C57BL/6J (B6) and DBA/2J (D2) mice have different susceptibilities to developmental toxicity and transplacental carcinogenesis induced by in utero exposure to polycyclic aromatic hydrocarbons, which has been associated with polycyclic aromatic hydrocarbon metabolism and inducibility at the Ah locus. The distribution of total 3-methylcholanthrene (3-MC)-associated radioactivity in maternal, placental, and fetal tissues of beta-naphthoflavone-pretreated pregnant B6 and D2 mice was determined up to 12 h after p.o. exposure to [6-14C]-3-MC (63 mg/kg, 20 mu Ci) on gestational day 17. 3-MC-associated radioactivity in maternal plasma was not significantly different in the two strains.

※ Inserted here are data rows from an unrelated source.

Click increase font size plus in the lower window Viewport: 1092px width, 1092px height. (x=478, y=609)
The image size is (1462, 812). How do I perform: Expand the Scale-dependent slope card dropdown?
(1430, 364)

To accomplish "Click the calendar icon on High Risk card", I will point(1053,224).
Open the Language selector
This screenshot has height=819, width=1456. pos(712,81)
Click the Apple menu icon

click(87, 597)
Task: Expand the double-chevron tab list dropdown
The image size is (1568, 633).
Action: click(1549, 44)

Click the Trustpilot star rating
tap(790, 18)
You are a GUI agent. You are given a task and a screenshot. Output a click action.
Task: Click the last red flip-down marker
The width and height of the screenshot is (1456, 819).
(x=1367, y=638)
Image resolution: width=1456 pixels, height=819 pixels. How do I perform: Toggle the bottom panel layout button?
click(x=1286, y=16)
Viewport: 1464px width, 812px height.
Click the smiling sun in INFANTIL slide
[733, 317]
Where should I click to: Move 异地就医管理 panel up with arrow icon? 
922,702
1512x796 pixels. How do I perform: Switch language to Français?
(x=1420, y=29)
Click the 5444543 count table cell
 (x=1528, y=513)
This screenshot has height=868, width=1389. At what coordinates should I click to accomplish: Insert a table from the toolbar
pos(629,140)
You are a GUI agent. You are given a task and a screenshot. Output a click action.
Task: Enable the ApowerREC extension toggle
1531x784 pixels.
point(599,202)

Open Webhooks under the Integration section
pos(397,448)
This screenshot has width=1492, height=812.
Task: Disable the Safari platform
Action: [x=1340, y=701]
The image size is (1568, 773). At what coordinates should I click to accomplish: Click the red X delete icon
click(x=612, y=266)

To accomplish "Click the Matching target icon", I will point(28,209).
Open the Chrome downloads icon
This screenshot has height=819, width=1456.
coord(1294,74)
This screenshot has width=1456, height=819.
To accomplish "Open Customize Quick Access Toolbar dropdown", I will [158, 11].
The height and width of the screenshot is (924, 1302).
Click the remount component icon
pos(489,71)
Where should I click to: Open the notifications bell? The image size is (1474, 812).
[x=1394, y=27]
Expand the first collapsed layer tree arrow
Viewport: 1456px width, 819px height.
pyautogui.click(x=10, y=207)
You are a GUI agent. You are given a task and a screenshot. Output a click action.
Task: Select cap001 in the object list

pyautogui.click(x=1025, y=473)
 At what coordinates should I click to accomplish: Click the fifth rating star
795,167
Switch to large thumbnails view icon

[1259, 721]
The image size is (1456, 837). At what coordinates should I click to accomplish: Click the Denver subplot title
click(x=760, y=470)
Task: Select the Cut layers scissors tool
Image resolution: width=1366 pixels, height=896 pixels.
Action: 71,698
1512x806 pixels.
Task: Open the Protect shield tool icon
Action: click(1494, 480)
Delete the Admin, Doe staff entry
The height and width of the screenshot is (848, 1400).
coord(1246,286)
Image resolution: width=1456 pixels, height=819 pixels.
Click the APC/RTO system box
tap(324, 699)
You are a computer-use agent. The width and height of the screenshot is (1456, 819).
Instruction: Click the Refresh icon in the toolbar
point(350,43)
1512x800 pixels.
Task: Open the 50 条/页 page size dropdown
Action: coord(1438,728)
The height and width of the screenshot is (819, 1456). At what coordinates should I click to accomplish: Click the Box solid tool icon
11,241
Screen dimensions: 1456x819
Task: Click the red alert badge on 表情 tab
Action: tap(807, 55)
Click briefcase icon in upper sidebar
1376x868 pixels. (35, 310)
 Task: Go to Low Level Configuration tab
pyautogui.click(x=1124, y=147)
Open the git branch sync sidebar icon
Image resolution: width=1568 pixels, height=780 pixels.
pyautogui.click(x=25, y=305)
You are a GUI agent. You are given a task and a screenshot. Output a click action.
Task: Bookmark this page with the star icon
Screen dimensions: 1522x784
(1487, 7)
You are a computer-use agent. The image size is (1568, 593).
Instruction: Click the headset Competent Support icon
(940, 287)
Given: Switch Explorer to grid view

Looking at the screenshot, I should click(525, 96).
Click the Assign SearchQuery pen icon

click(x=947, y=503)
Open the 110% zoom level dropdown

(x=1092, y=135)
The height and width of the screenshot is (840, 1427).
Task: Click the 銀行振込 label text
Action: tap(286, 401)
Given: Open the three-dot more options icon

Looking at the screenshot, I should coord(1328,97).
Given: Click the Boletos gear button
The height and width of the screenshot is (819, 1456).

However, D2 tissue homogenates had consistently higher levels of 3-MC-associated radioactivity, which included both bound and free parent compound and metabolites. Increased metabolism of 3-MC by B6 maternal liver was suggested by the induced levels of aryl hydrocarbon hydroxylase activity in that tissue and by the observation that levels of total radioactivity decreased more rapidly in B6 tissues than in D2 tissues. The D2 fetal lung, the target tissue for 3-MC-induced transplacental carcinogenesis, appeared to accumulate 3-MC-associated radioactivity for a longer period of time than either the D2 fetal liver or the B6 fetal tissues. This study suggests that the genetic differences in fetal susceptibility to the developmental toxicity and transplacental carcinogenesis of 3-MC may be related to the presystemic elimination of the compound from both maternal and fetal tissues.